I ran across this rare genetic condition today online.

I am not saying you have this, but your symptoms are
similar to some of the list presented on this site:

http://ulf.org/adrenomyeloneuropathy-amn

Since it only occurs in males, and may appear in adulthood,
I think you should read it and see if it warrants a visit to the
doctor for the blood testing explained on the site.

Like many genetic conditions, it may not include all the symptoms listed, but being male is one criterion that is not changeable.
Men with the peripheral spinal cord involvement only, would have the peripheral symptoms mostly. And because this is not common most doctors are unaware of it. (In my case I have an uncommon problem(angioedema) too, and have lived with it all my life with no diagnosis until now).

I wonder if you have had an MRI of the brain, to rule out MS or to see if you have any lesions there?
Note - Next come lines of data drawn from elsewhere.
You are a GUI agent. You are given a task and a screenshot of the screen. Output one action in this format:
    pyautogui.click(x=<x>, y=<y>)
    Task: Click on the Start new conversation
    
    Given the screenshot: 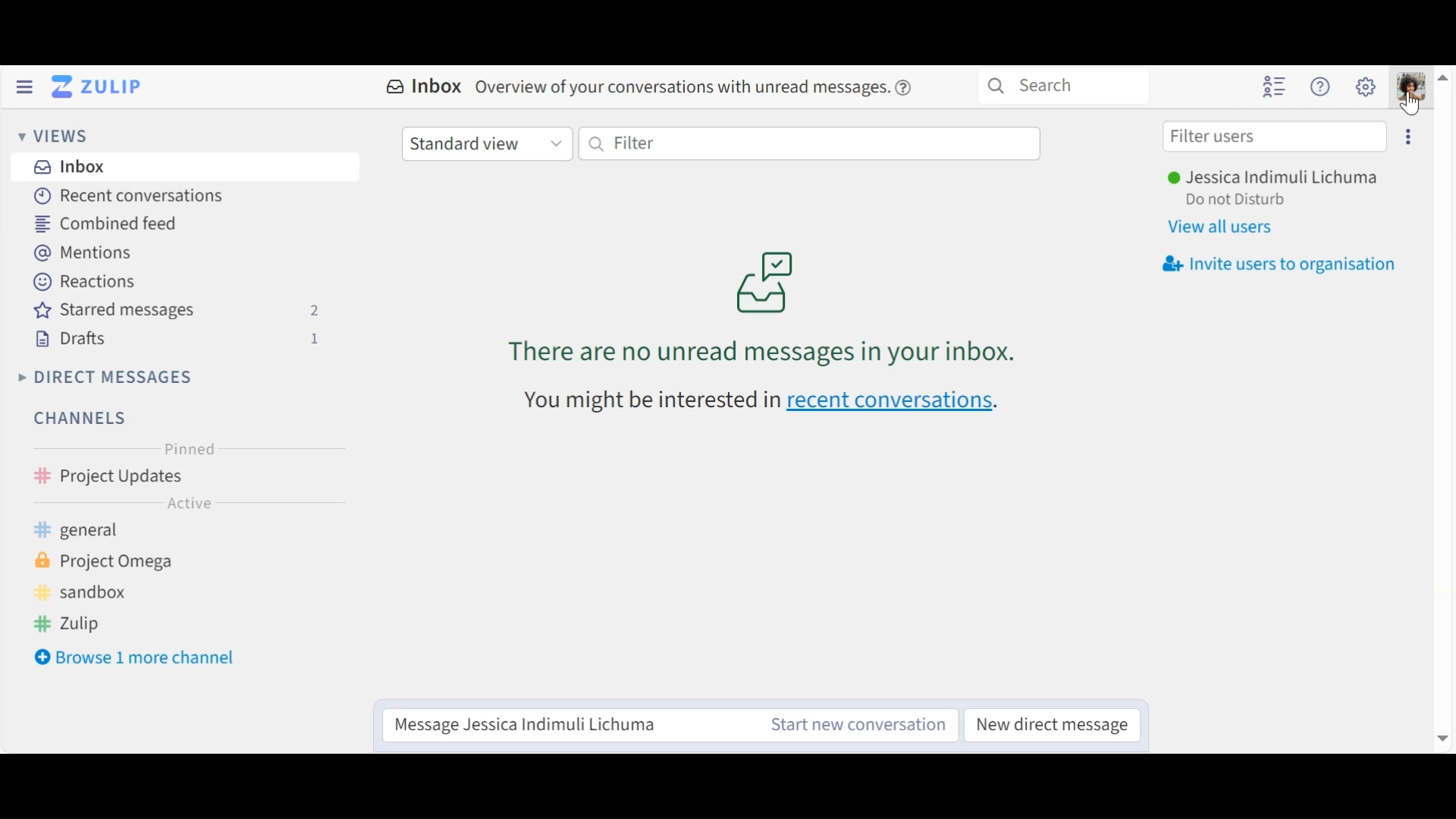 What is the action you would take?
    pyautogui.click(x=854, y=727)
    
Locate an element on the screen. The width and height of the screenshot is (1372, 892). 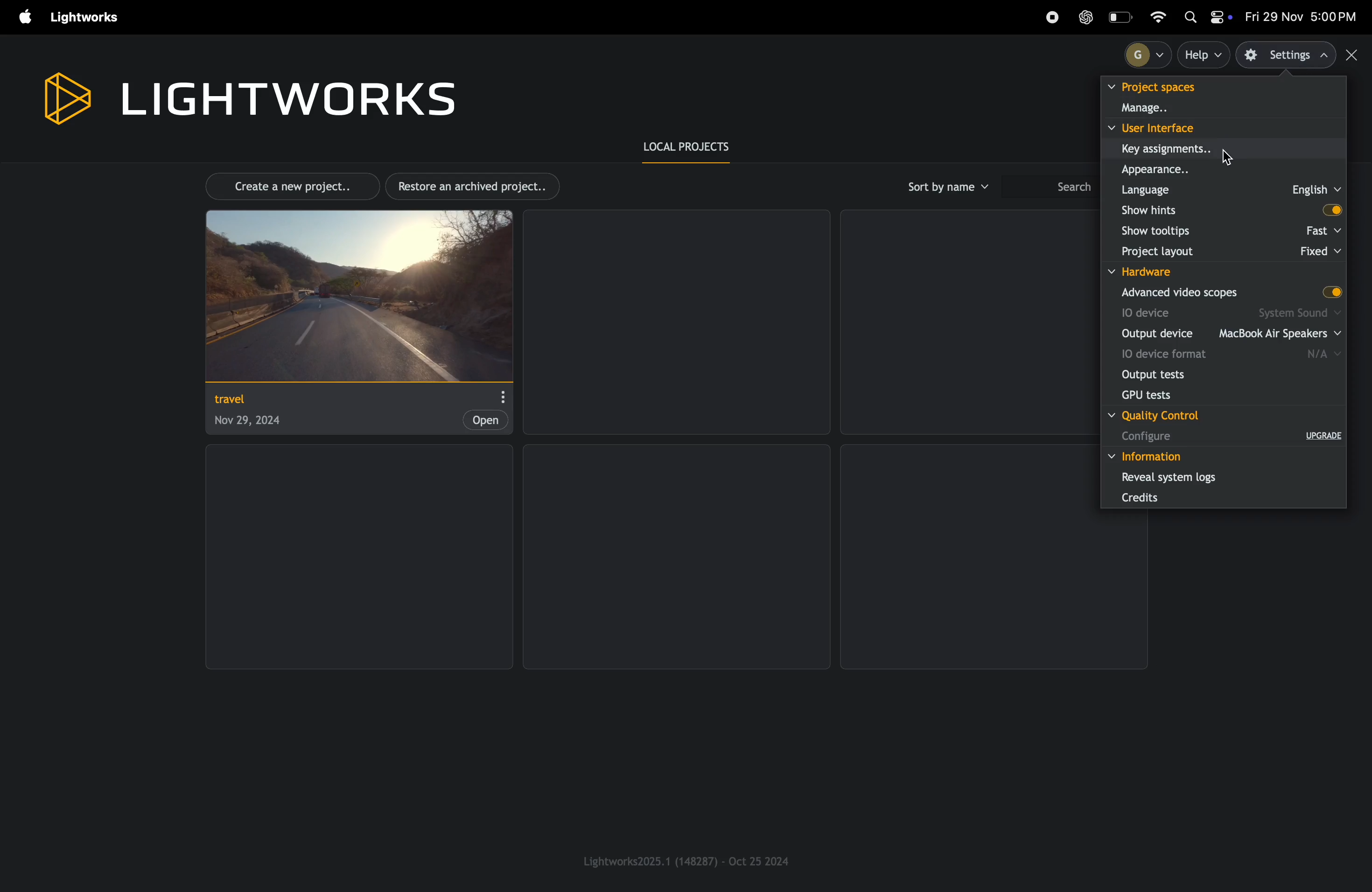
search is located at coordinates (1234, 158).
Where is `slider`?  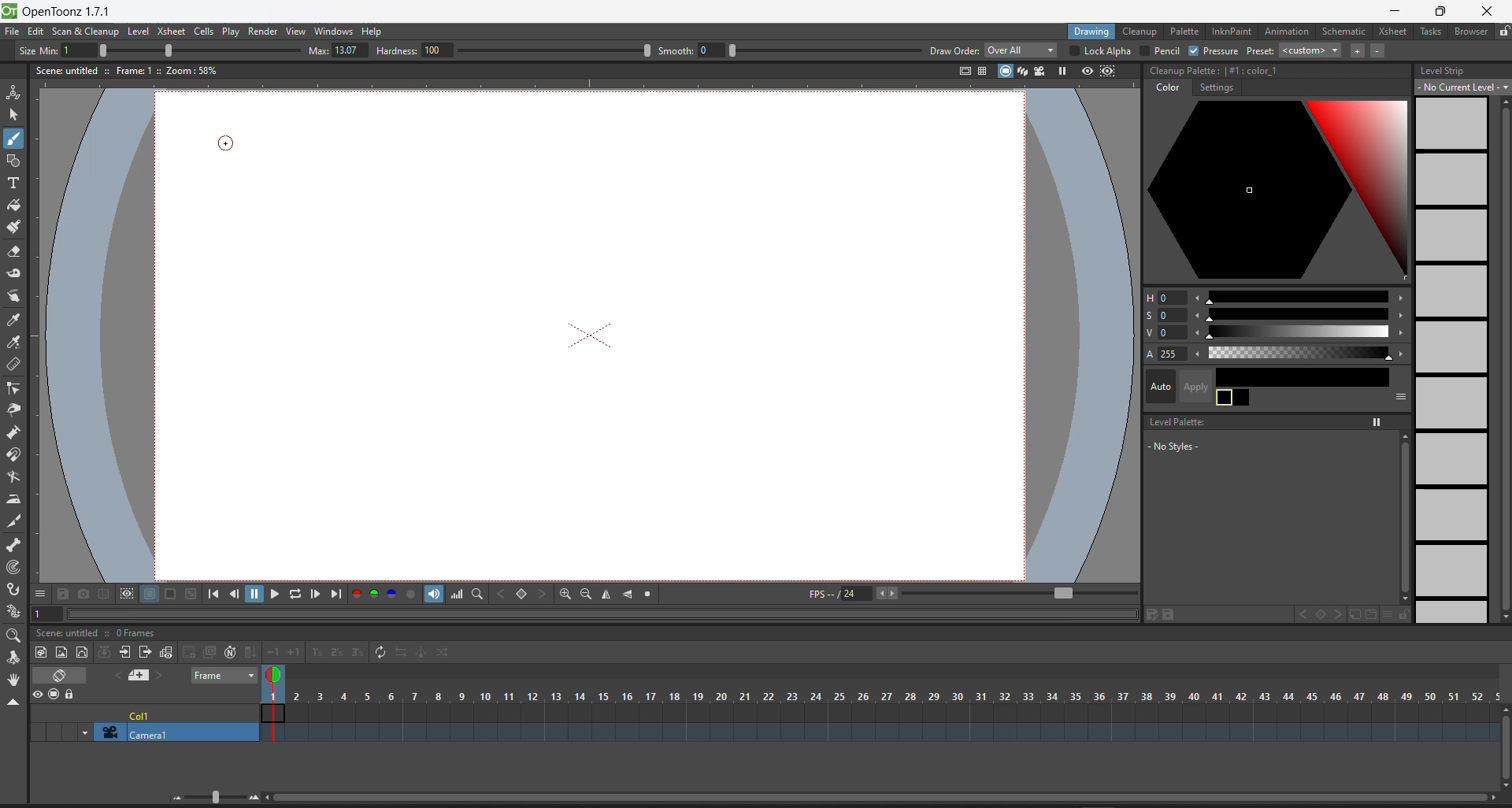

When you say "bloating" do you mean GI only? Or do you have swelling elsewhere in the body? Do you take an ACE inhibitor for blood pressure? Lisinopril esp can cause a burning bladder because it is excreted whole in the urine. ACE inhibitors raise bradykinin and that causes tissue swelling which will put pressure on nerves. There is an acquired angioedema (ACE inhibitors) and an hereditary form, you can have that is genetic. People who have the hereditary form, have low levels of the enzyme that removes bradykinin from the body. When bradykinin rises swelling and pain results.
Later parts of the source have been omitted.